2018年09月16日

マンガ『ゴールデンカムイ』1-15 野田サトル マンガ『王様ランキング』 goriemon





https://mangahack.com/comics/5207


 こないだ久々に会ったOさんに「最近のマンガでオススメは」と聞かれ、それならこれかなあ、ということで対照的な2作品。

『ゴールデンカムイ』はザッツ・エンターテイメント、失踪した父を探すアイヌの少女と、「不死身の杉元」と恐れられた日露戦争帰りの元兵士。この2人が謎の金塊を巡り19世紀末の北海道を駆け回る。その過程で知り合うは「クセが凄い」男と女。脱獄王、元マタギ、苛烈な人生を生きるスナイパー、不敗の柔道家、人食い医師、ロシアの工作員?、占い女、極めつけは土方歳三&永倉新八。相対するは日本に軍事政権を築かんとする狂気の将校とその変態部下達。

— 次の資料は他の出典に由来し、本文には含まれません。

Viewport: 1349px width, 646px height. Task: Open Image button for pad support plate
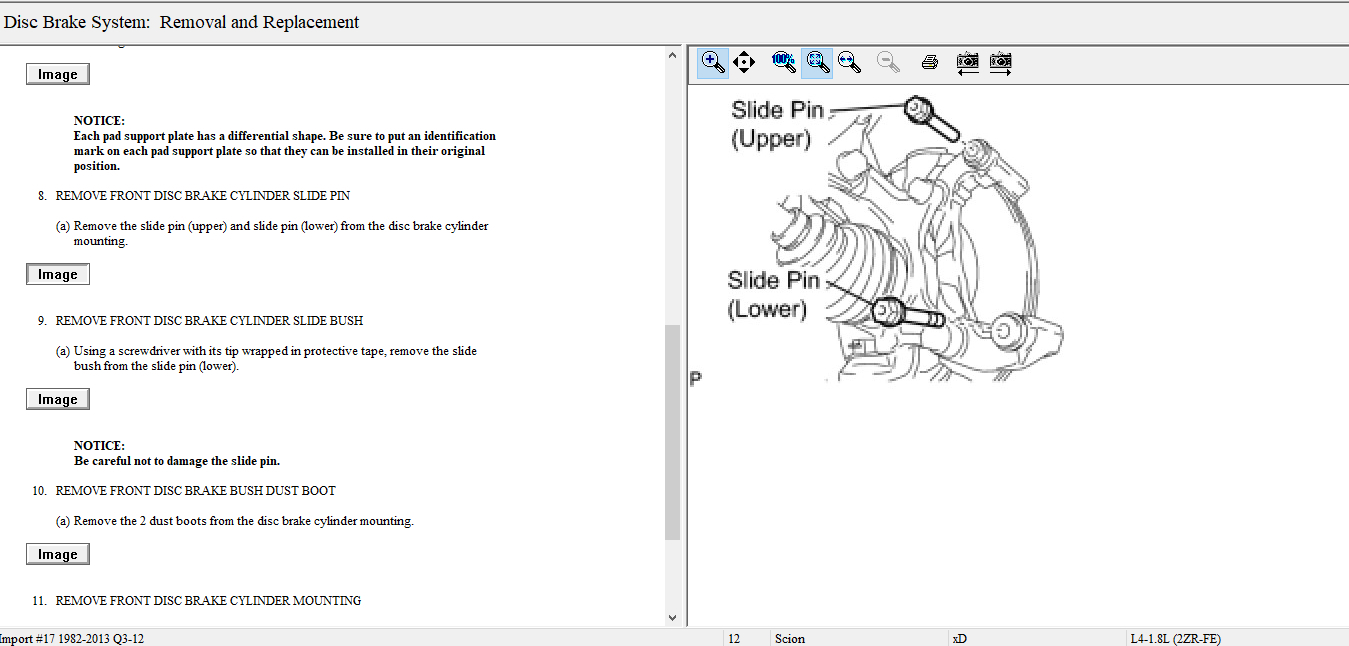tap(58, 75)

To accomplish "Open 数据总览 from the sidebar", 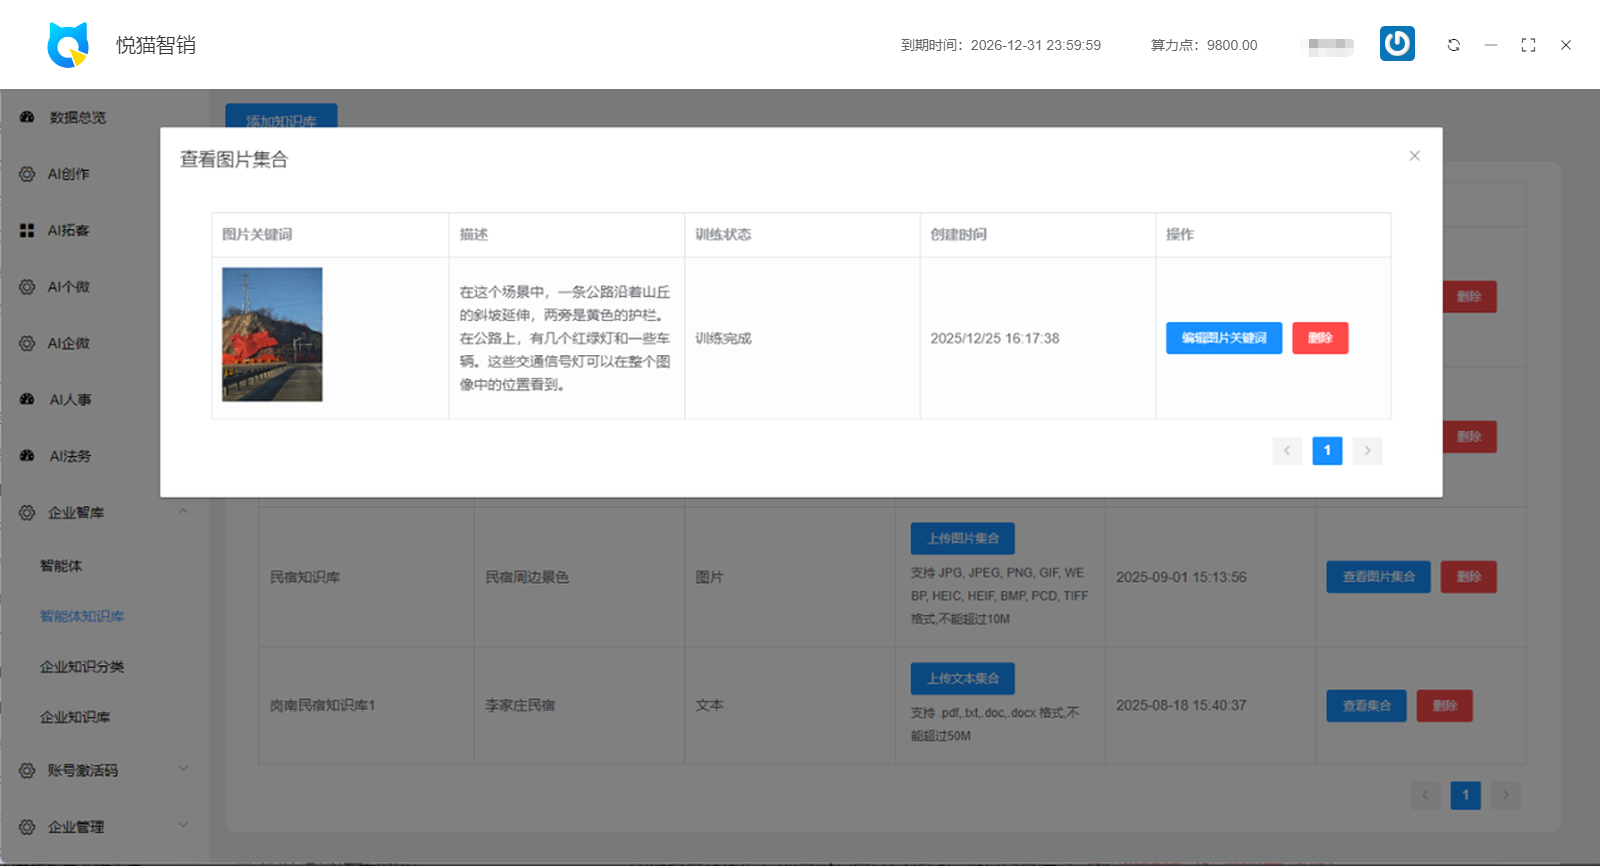I will point(77,118).
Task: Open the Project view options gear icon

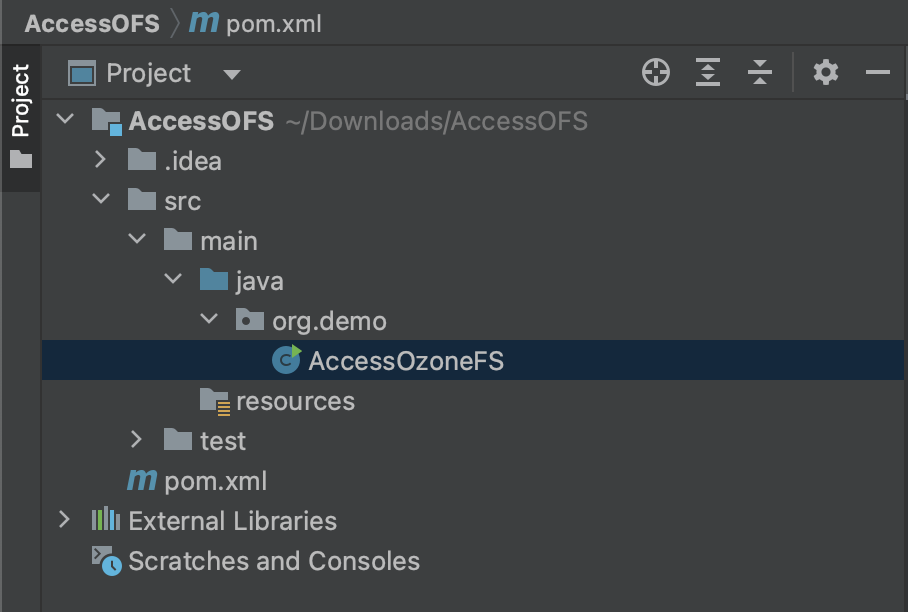Action: click(825, 72)
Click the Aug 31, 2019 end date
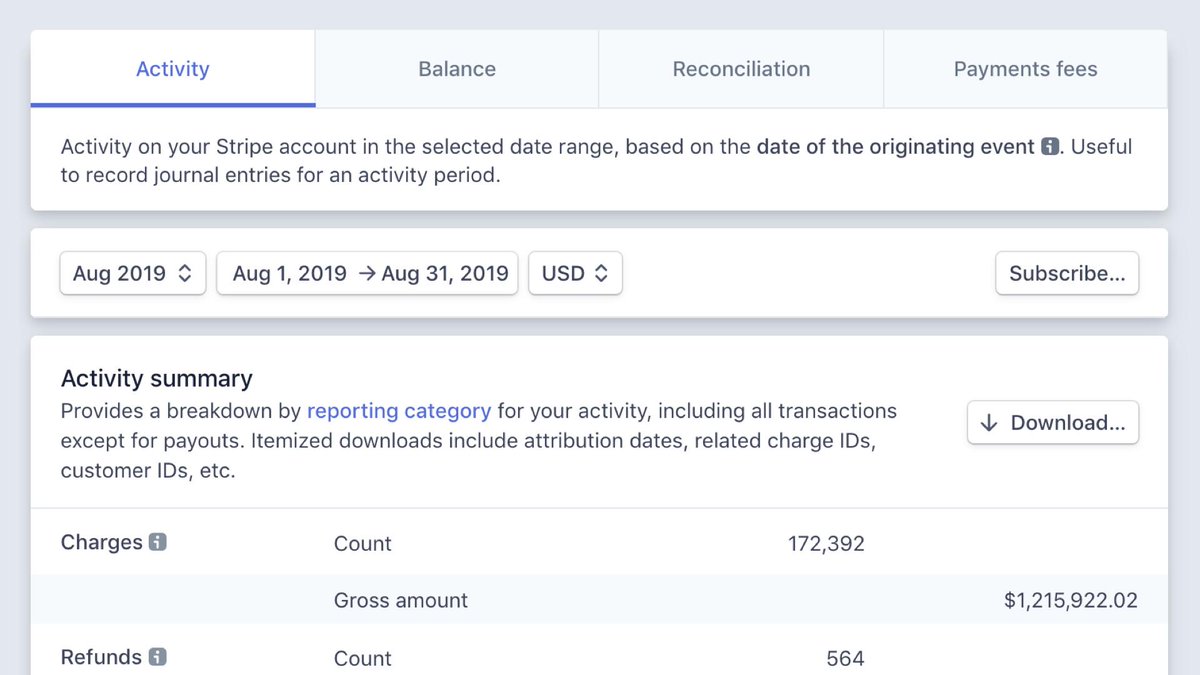 point(444,273)
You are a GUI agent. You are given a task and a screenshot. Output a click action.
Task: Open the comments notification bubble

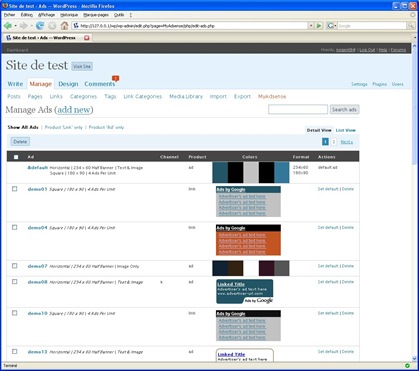[x=115, y=78]
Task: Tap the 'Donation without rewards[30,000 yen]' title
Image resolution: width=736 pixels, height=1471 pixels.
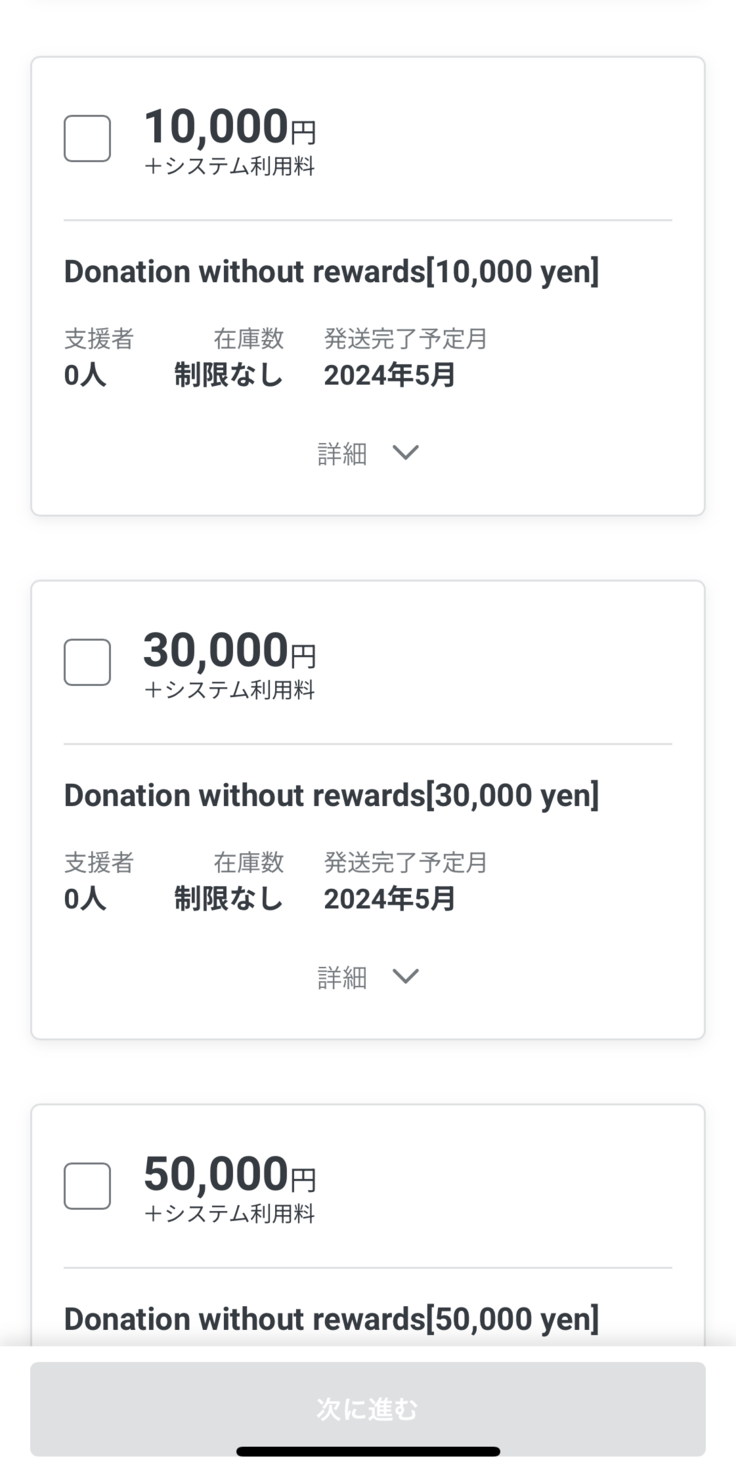Action: click(x=331, y=795)
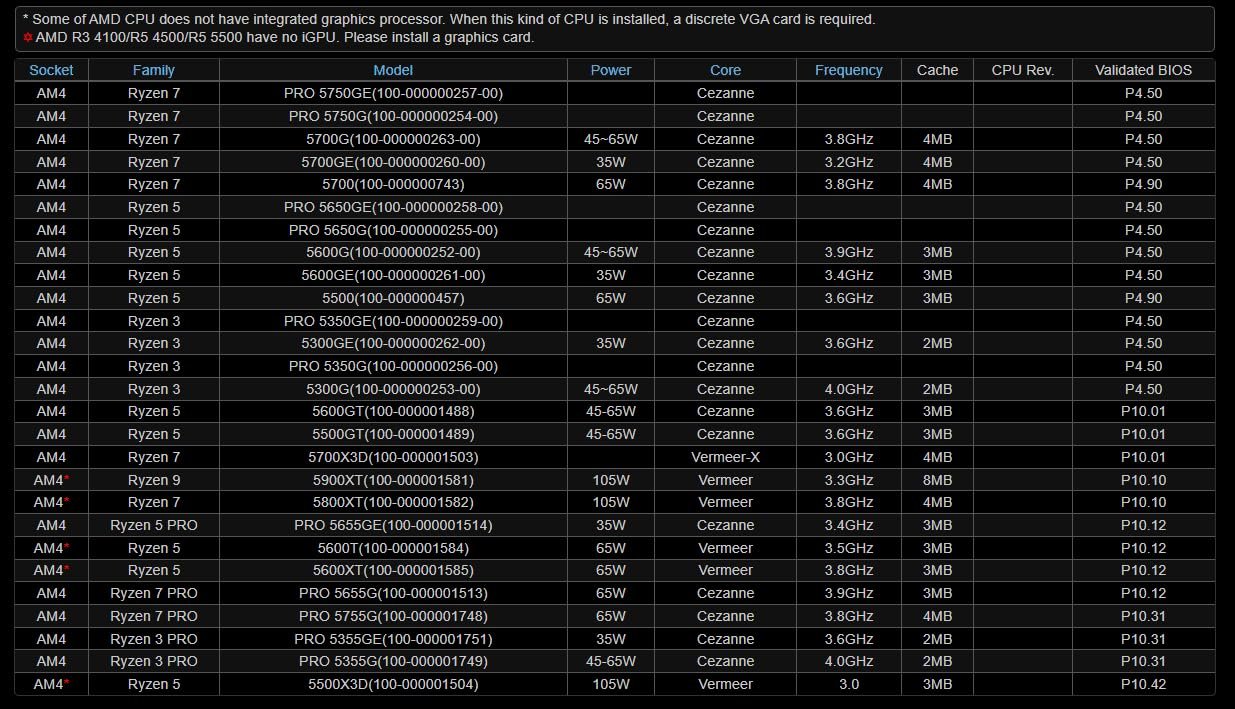Click the Model column header
The image size is (1235, 709).
tap(393, 70)
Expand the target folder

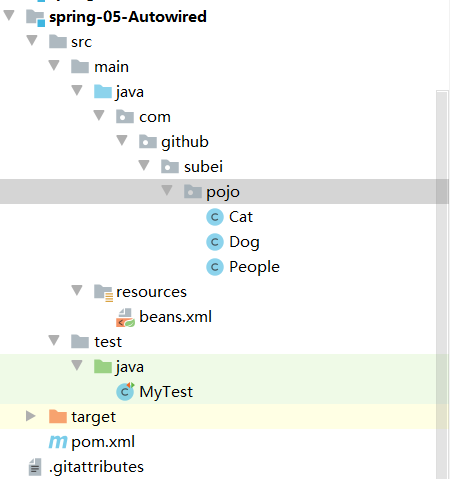coord(31,416)
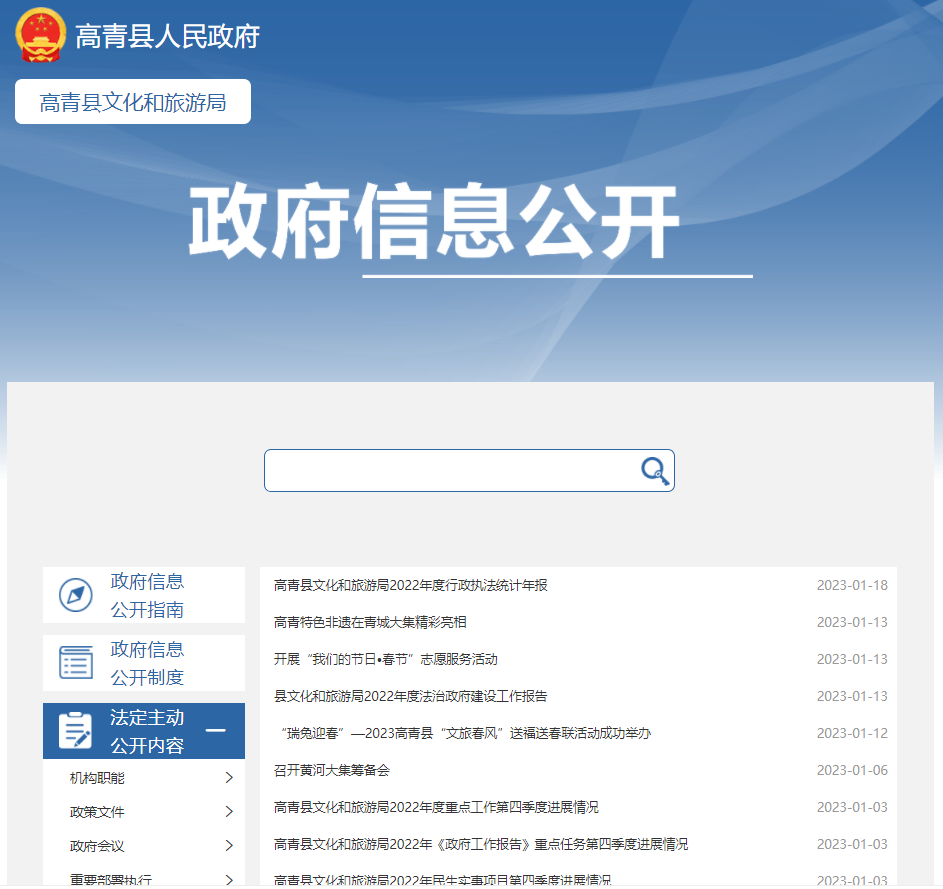Image resolution: width=943 pixels, height=889 pixels.
Task: Select 机构职能 in sidebar
Action: point(97,778)
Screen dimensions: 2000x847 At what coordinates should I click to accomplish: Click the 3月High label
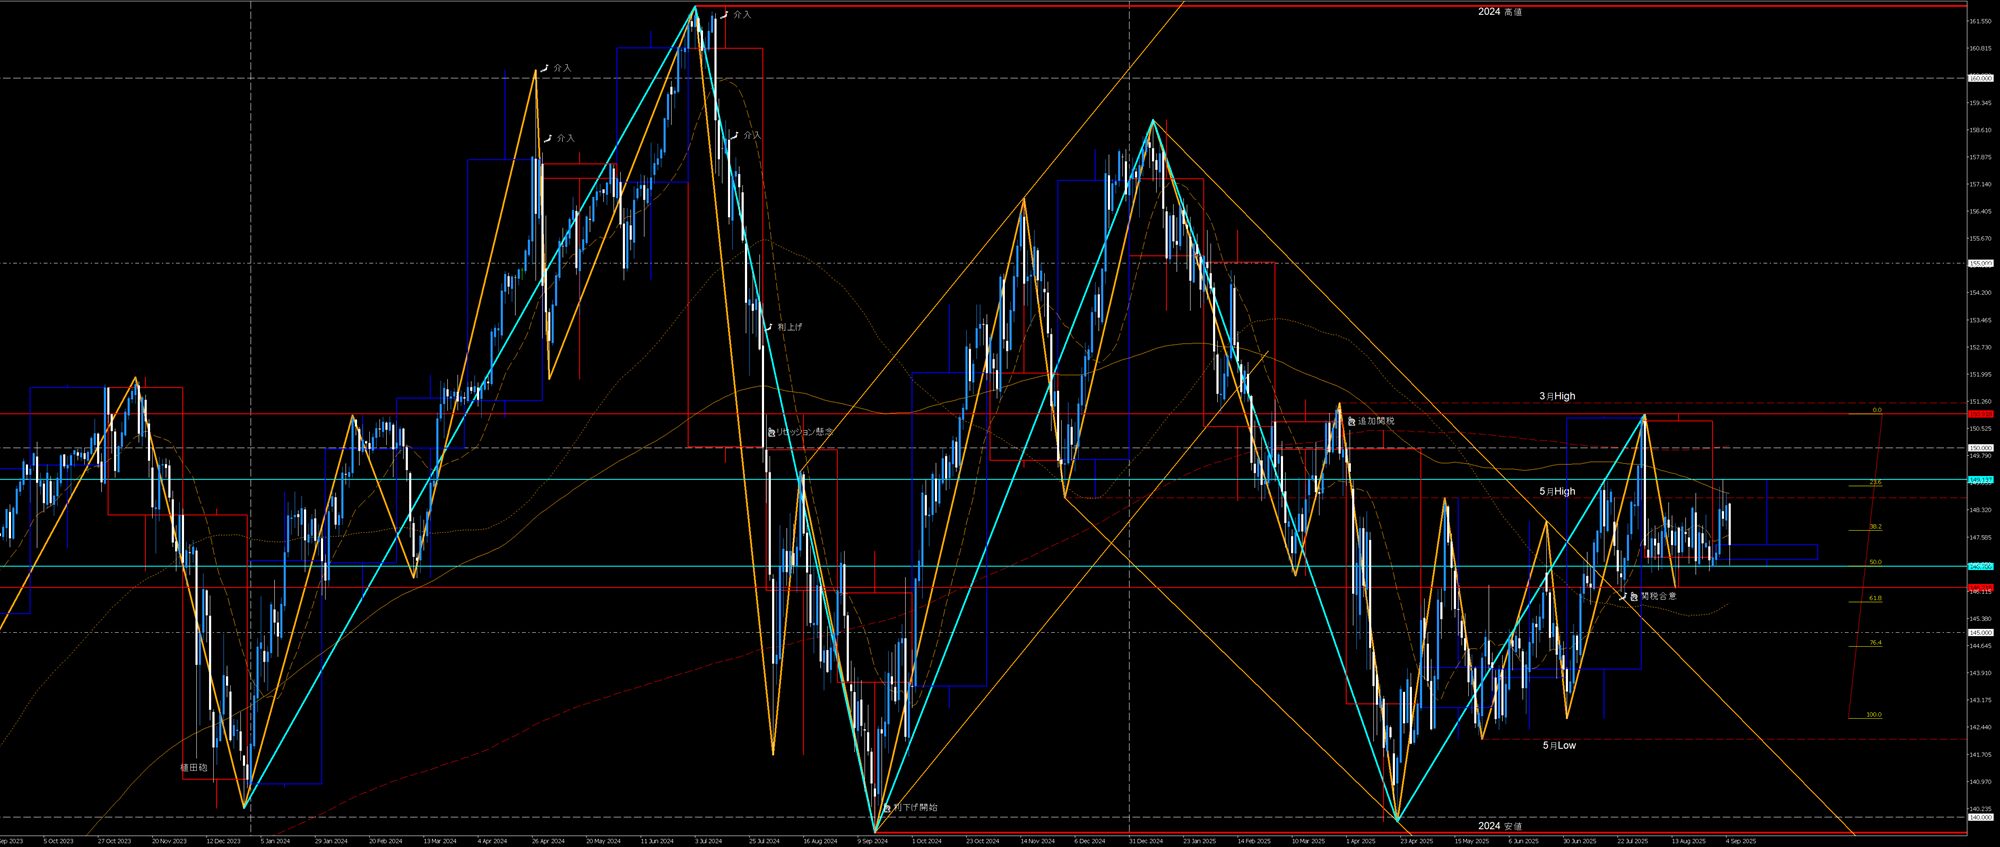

 どなたかが「スタンドのないジョジョ3部」と評してたのですが、いや、もっと濃いです。もうお腹いっぱいです、って言ってるのに「まあまあ」と言いながら替え玉を鉢に突っ込んでチャーシューの塊を乗せてくれる店主。
 特濃のキャラ大盛り、「アイヌの金塊」という謎を追うワクワク、そしてちょっと昔の北海道を舞台にするセンス・オブ・ワンダー、とはいっても荒唐無稽に至る直前で止めるバランス感覚、また暴力とグロテスクが多めながらもコミカルなシーンも同じぐらいあって読後感は苦くない。
 エンタメ作品に限らず、何かを作る時には「乗せて乗せて」のプラス志向では要素同士が喧嘩してあまり上手くいかないことが多いものですが、これは乗せれば乗せるほど愉しい。そういう意味ではむしろ珍しいかも。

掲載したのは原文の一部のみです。